Aún conservaba la fortaleza física; cada mañana hacía carreras de fondo y levantaba pesas. A veces corría por el jardín, a paso ligero pero constante, hasta acabar con la espalda de la camiseta empapada de sudor. Recobraría cierta lucidez durante un tiempo después de aquello, nos dijo la enfermera, hasta que el cerebro se le ofuscase de nuevo y las células siguiesen apagándose como las luces de una gran ciudad cuando empieza a salir el sol. Más que mis padres, ese anciano era quien me había guiado y había intentado convertirme en un buen hombre. Me pregunté si se sentiría decepcionado por el hombre que ahora soy.
Mis pensamientos se vieron interrumpidos por el sonido de un coche que se metía por el camino de acceso. Segundos después, un Cirrus negro se detuvo al borde del césped. Dentro había dos personas, un hombre al volante y una mujer en el asiento contiguo. El hombre apagó el motor y salió; la mujer continuó sentada. Tenía el sol detrás, así que en un primer momento era poco más que una silueta, fina y oscura como la hoja de un cuchillo en su funda.
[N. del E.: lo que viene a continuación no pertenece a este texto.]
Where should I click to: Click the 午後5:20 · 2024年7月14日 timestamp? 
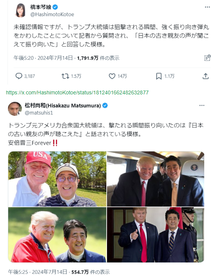(43, 58)
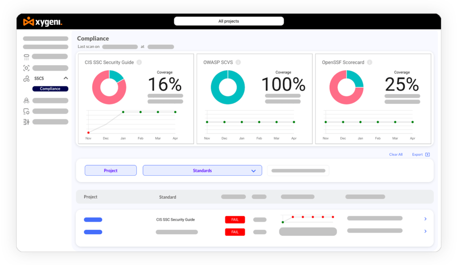Show info for OWASP SCVS

click(x=238, y=62)
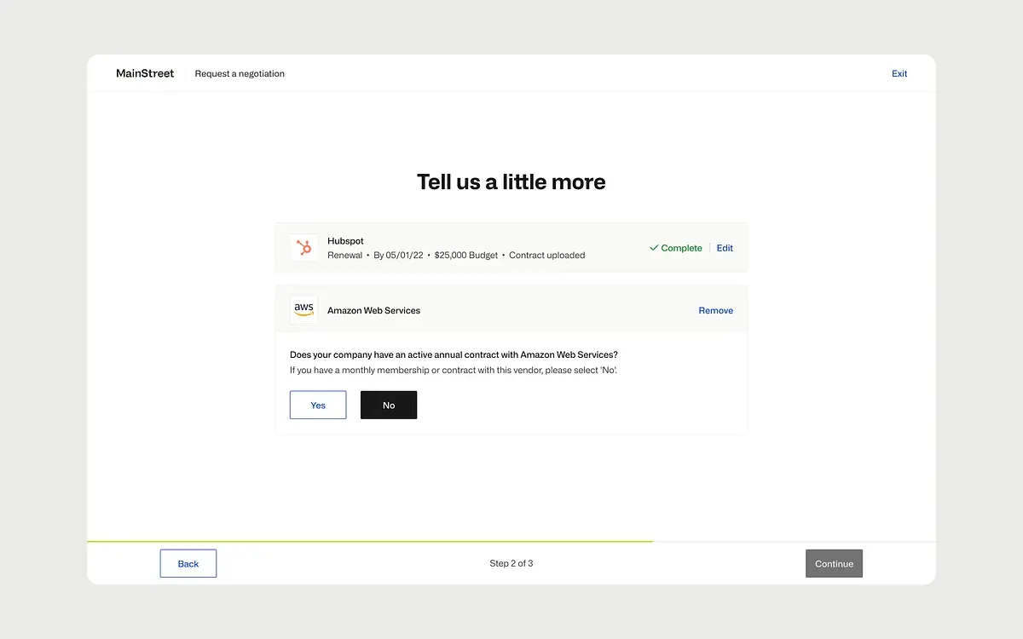1023x639 pixels.
Task: Click the Request a negotiation header label
Action: click(240, 73)

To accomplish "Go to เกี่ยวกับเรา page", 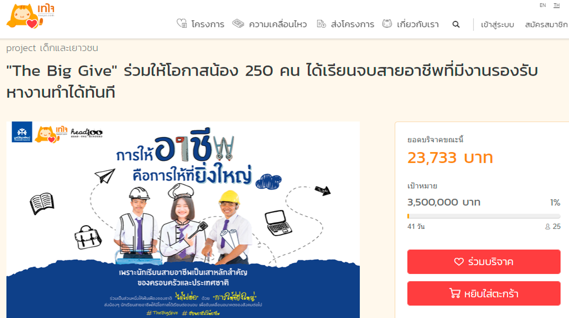I will [x=418, y=25].
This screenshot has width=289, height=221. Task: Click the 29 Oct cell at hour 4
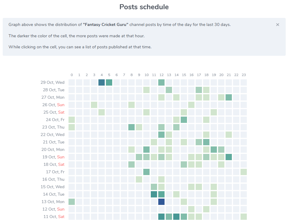click(x=102, y=83)
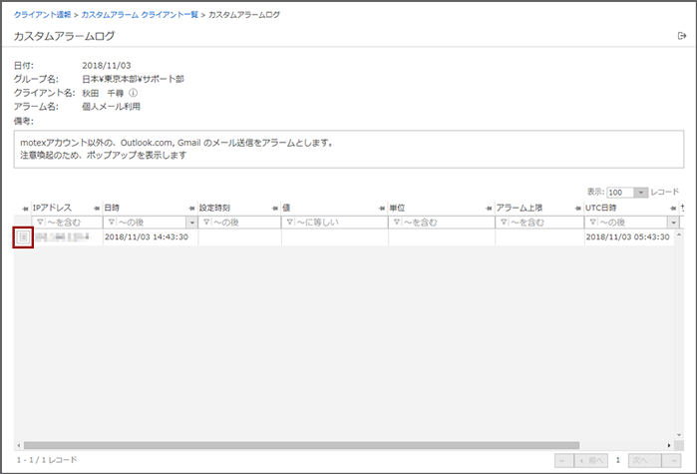Go to クライアント情報 breadcrumb link
Viewport: 697px width, 474px height.
(42, 15)
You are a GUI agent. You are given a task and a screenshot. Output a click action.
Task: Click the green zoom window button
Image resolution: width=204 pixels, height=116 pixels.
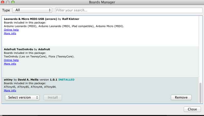[x=13, y=2]
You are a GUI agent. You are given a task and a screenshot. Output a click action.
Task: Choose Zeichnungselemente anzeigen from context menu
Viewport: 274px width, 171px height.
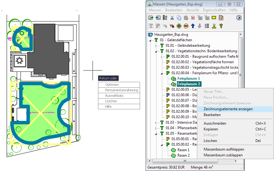228,109
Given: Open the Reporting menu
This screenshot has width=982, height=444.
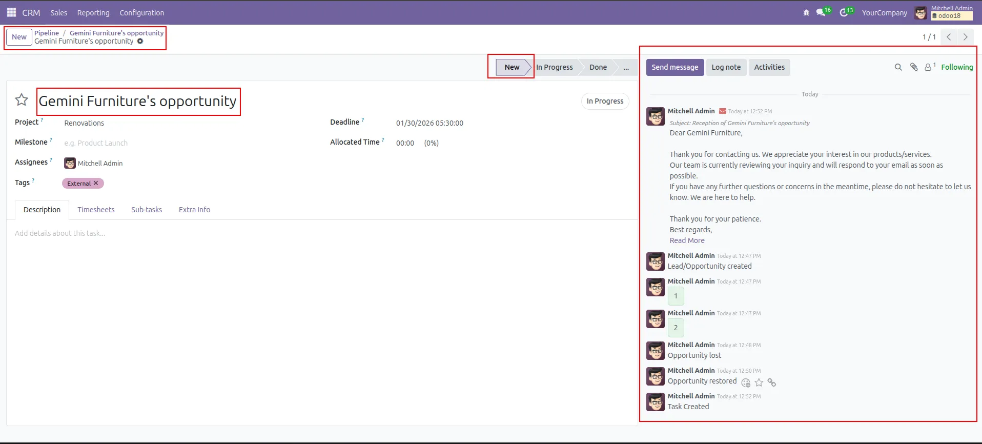Looking at the screenshot, I should click(93, 13).
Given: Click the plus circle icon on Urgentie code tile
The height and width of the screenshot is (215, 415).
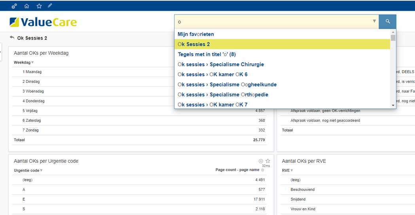Looking at the screenshot, I should click(x=261, y=161).
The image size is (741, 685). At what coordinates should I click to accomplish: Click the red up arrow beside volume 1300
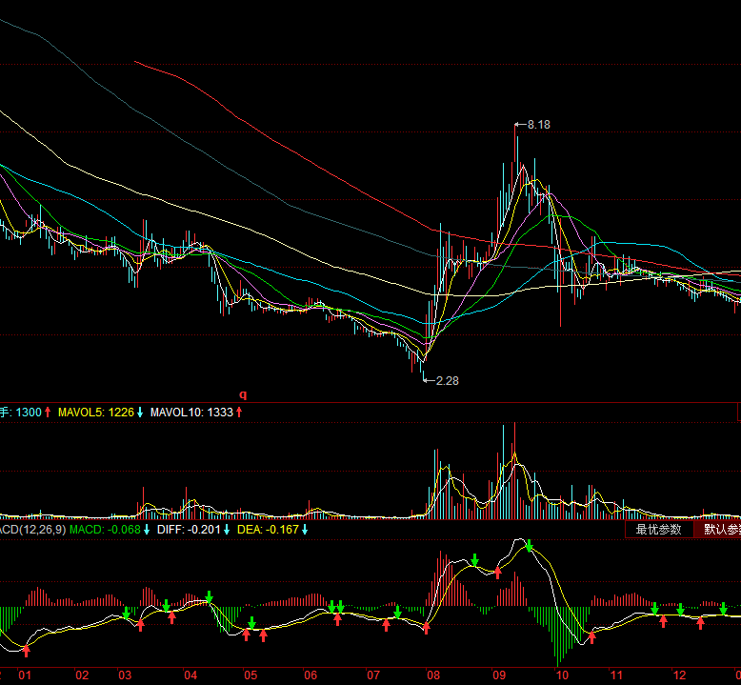(x=48, y=413)
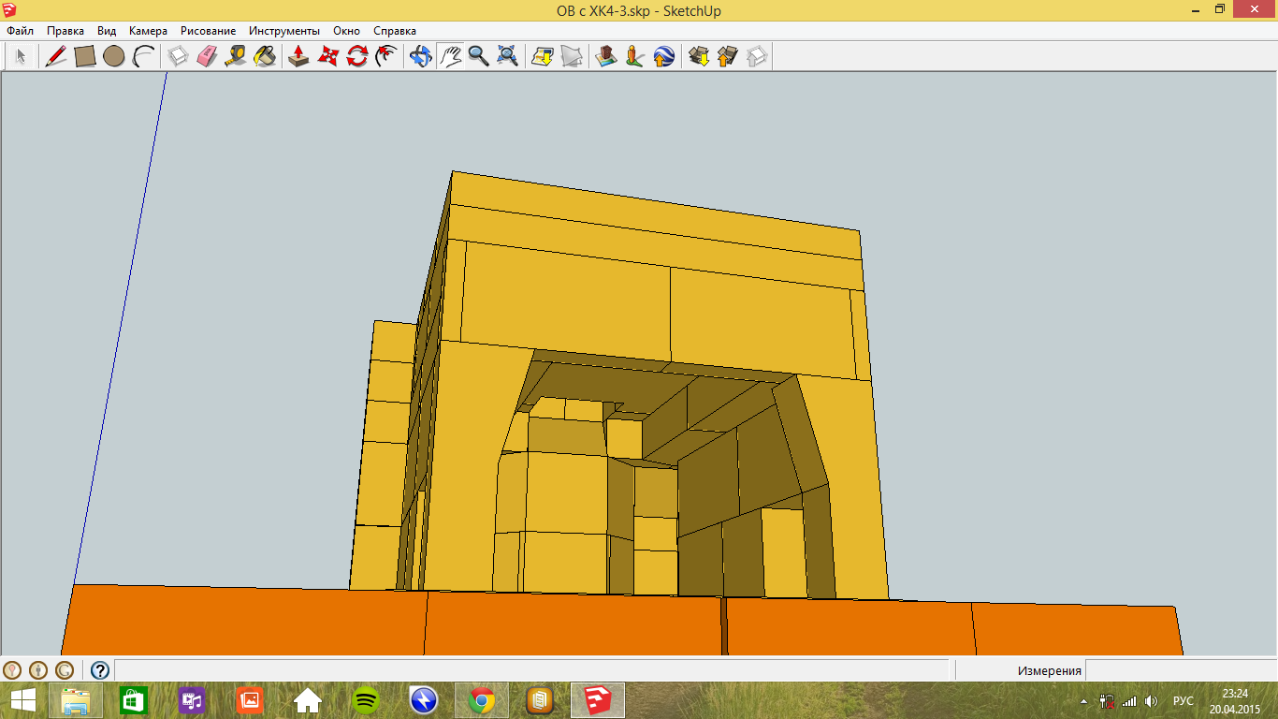Screen dimensions: 1278x719
Task: Select the Paint Bucket tool
Action: [x=266, y=56]
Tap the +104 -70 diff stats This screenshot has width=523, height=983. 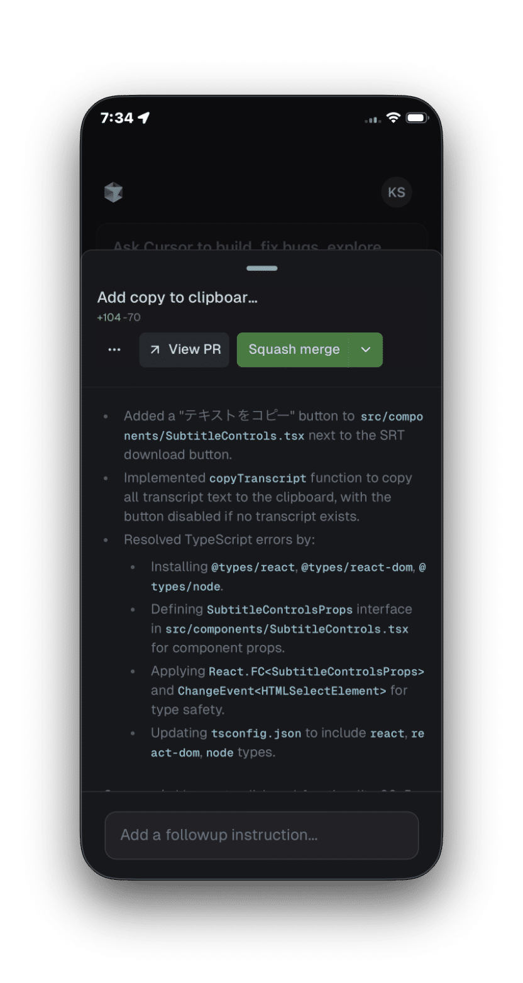pos(118,317)
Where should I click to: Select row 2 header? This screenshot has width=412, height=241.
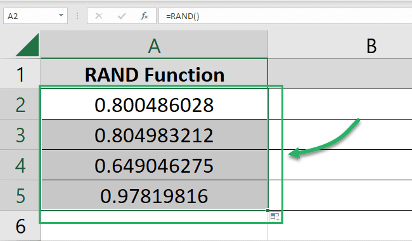20,104
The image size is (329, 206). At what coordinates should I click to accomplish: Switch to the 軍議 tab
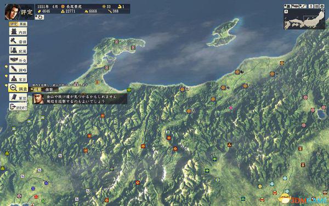pyautogui.click(x=22, y=24)
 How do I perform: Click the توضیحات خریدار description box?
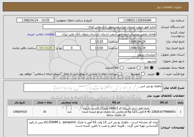(93, 127)
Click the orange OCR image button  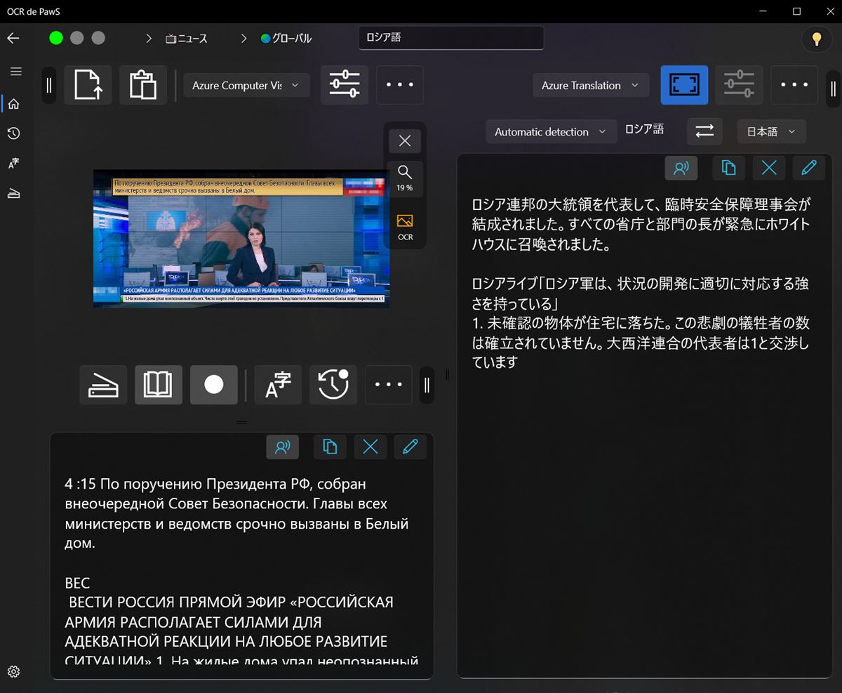click(x=405, y=227)
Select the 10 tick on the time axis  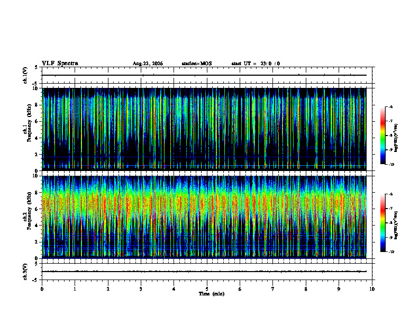[x=372, y=289]
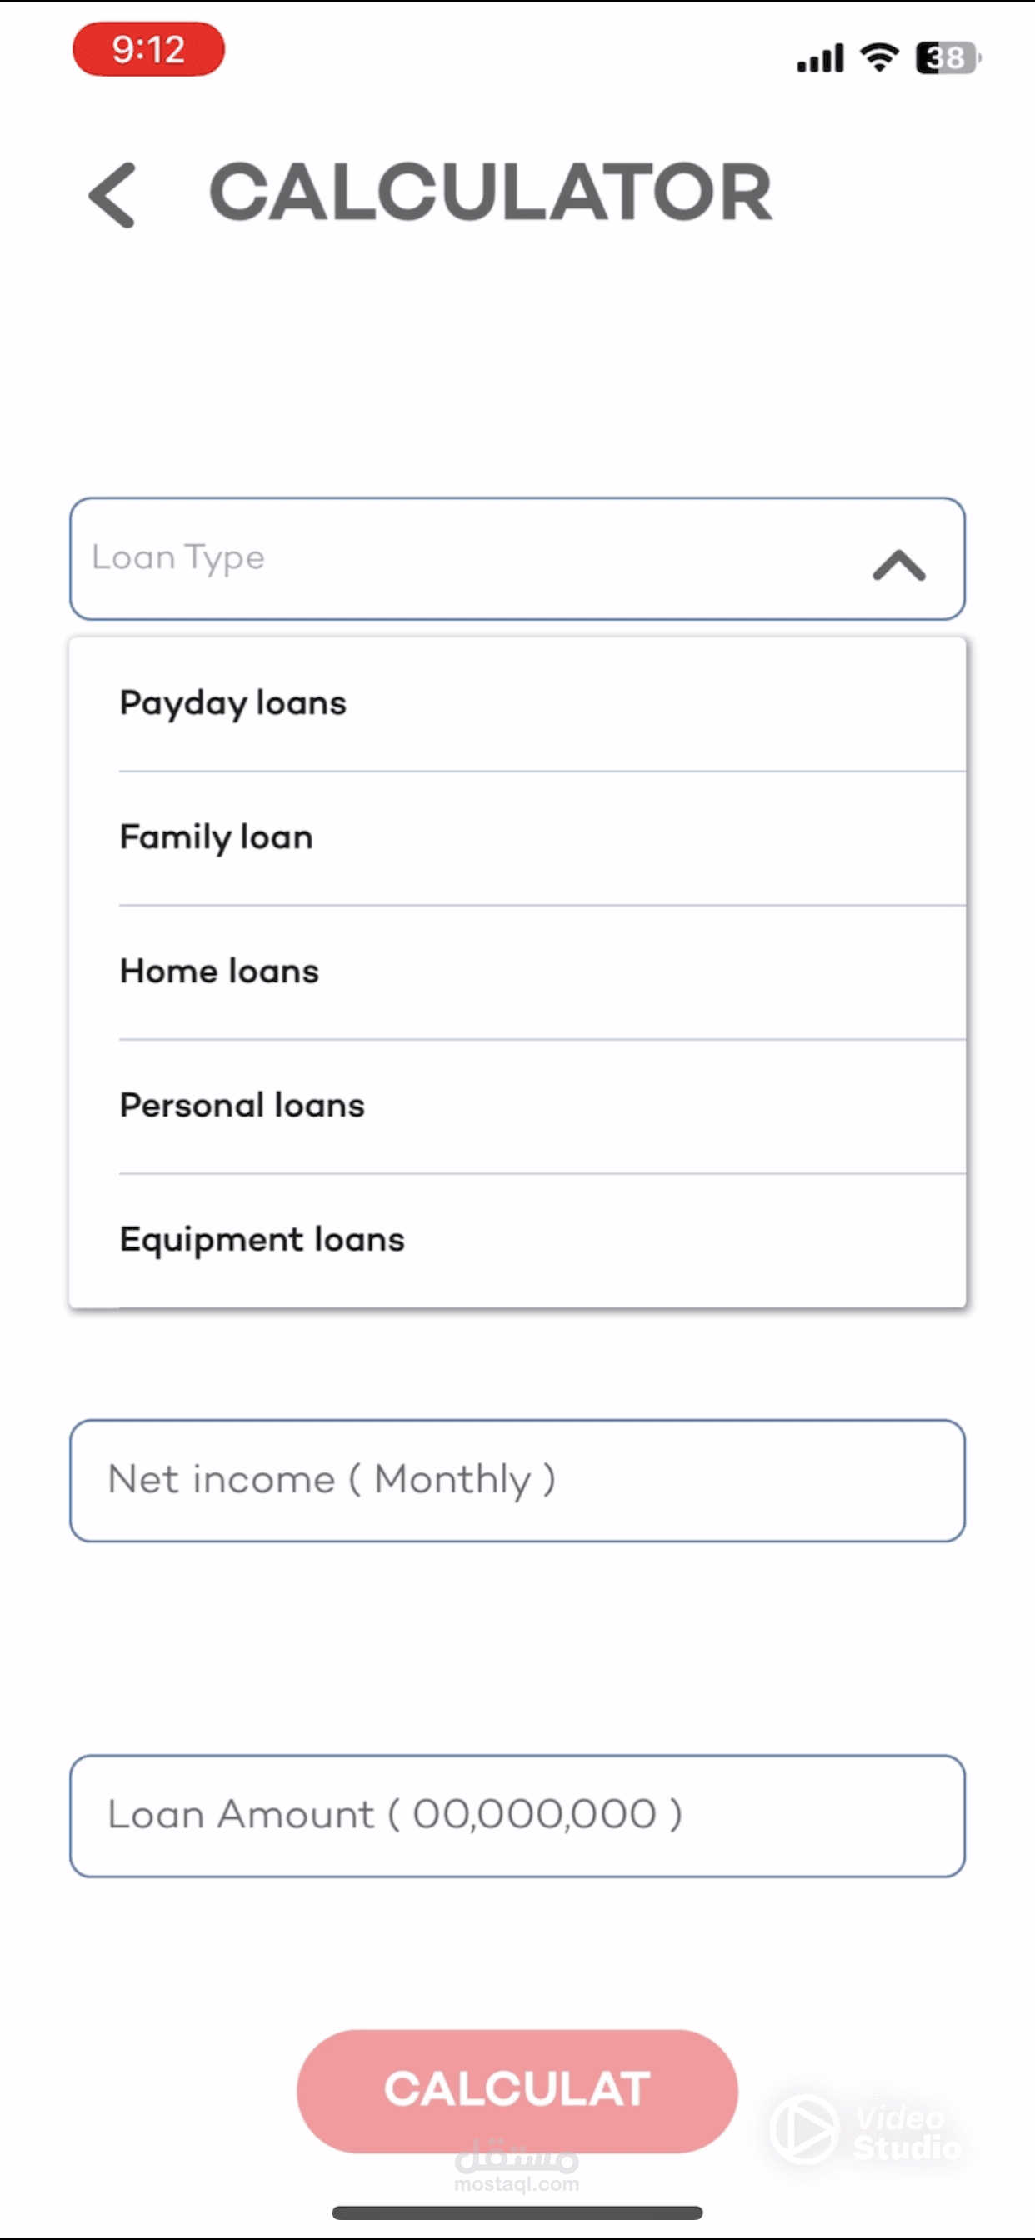Tap the red 9:12 recording indicator

[149, 50]
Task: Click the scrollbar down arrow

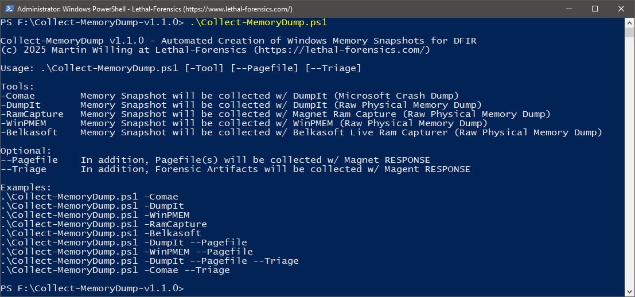Action: [629, 292]
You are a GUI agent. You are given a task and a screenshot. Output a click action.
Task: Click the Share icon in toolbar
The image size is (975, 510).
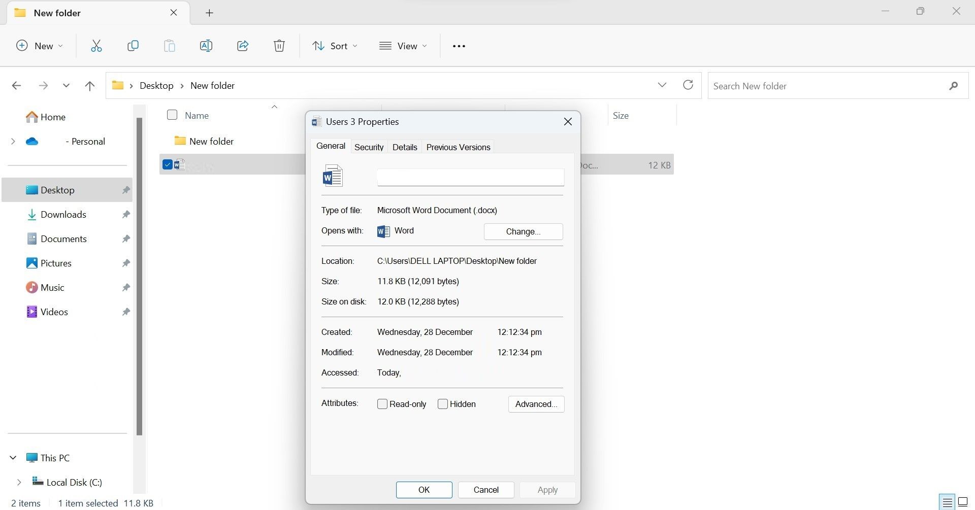pos(243,46)
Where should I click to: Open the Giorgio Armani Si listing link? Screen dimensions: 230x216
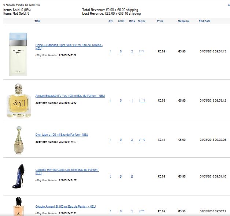click(66, 206)
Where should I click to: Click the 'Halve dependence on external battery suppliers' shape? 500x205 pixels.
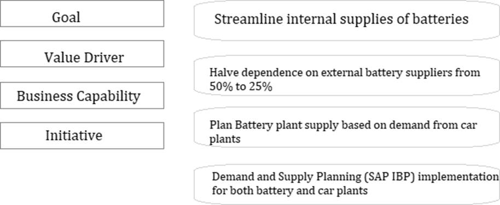pos(347,76)
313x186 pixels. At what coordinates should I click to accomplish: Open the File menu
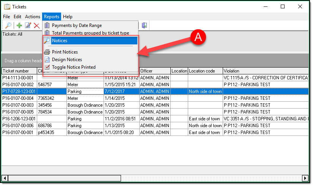click(6, 17)
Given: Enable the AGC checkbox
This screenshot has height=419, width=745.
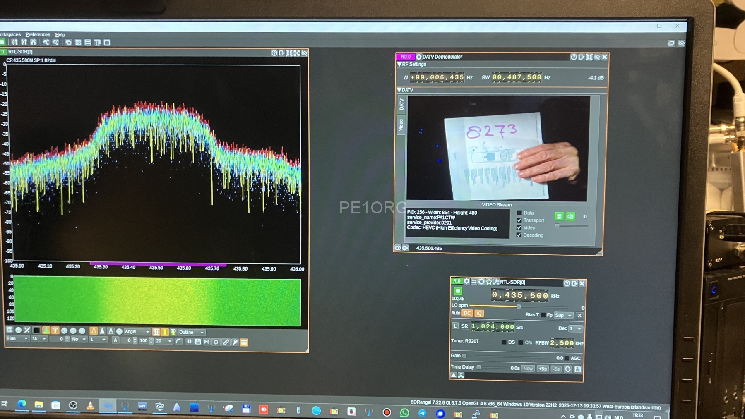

La Smith & Wesson estaba bajo la sección de arte del New York Times y sólo yo veía la culata. Mientras se acercaba, lo observé detenidamente, apoyando la mano con aparente despreocupación a unos centímetros de la pistola. Aquel desconocido me inquietaba, quizá por su actitud, por su evidente familiaridad con mi finca; o quizá se debiese a la mujer, que me miraba de hito en hito a través del parabrisas, la enmarañada melena de cabello castaño grisáceo cayéndole por los hombros.